The conversion vendors who win the long game are the ones who invest in validation first. Fast conversion that ships wrong answers is a liability; slower conversion with evidence of correctness is an asset. Pick the asset every time.

Run the three-layer validation on your own reports

ReportBridge runs EXPLAIN validation, row-count comparison, and checksum comparison out of the box on every converted report. See which of your queries have silent failures.

Try ReportBridge

FAQ

What is a silent bug in a SQL migration?

A silent bug is a converted query that compiles, executes without errors, and returns plausible-looking data — but the data is wrong. Common causes: a subquery that should have returned one row returning many, a JOIN that lost a filter, a date function that interprets boundaries differently.
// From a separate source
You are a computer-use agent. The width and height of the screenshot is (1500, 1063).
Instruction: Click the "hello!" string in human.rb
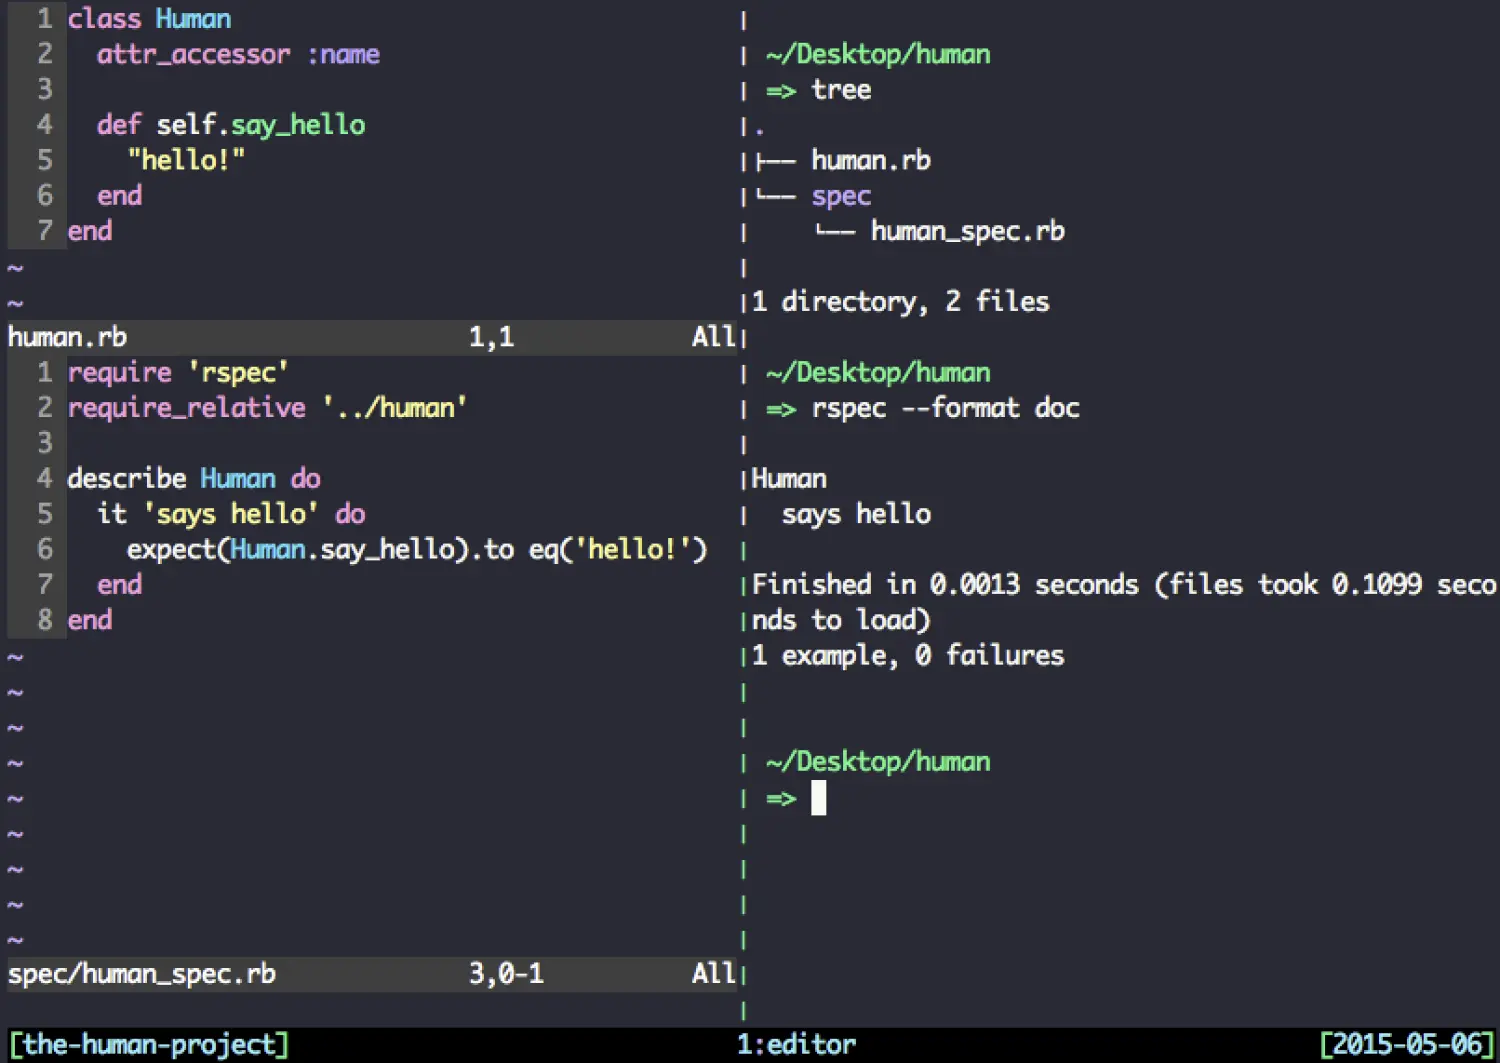(x=186, y=160)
These bugs don't surface in smoke tests; they surface weeks later when someone compares specific values.

Can you catch silent bugs with automated validation?
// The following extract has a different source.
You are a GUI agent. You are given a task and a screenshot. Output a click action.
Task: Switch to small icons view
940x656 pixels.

Mostly, yes. Three layers catch 95%+ of silent bugs: (1) EXPLAIN on the converted PostgreSQL before execution — cheap, catches malformed plans; (2) row-count comparison between original and converted queries on the same data — catches most lost filters and missing LIMITs; (3) checksum comparison of a pinned sample set — catches type coercion and sort-order differences. The remaining 5% needs human review on specific business metrics.

Isn't this just regression testing?

It's regression testing with a specific focus: comparing output between two different SQL dialects on the same source data. Traditional regression tests run against the same database. Migration validation runs the same question against two different databases and compares answers. The tooling looks similar; the interpretation of failures is different.

How much overhead does validation add to a migration?

In our pipeline, validation runs in parallel with conversion and adds 10-15% to total migration time. For a 200-report library, that's an afternoon. Against the cost of shipping a silent bug into production — a wrong quarterly report, a misallocated budget, a compliance filing off by a thousand dollars — the overhead is negligible.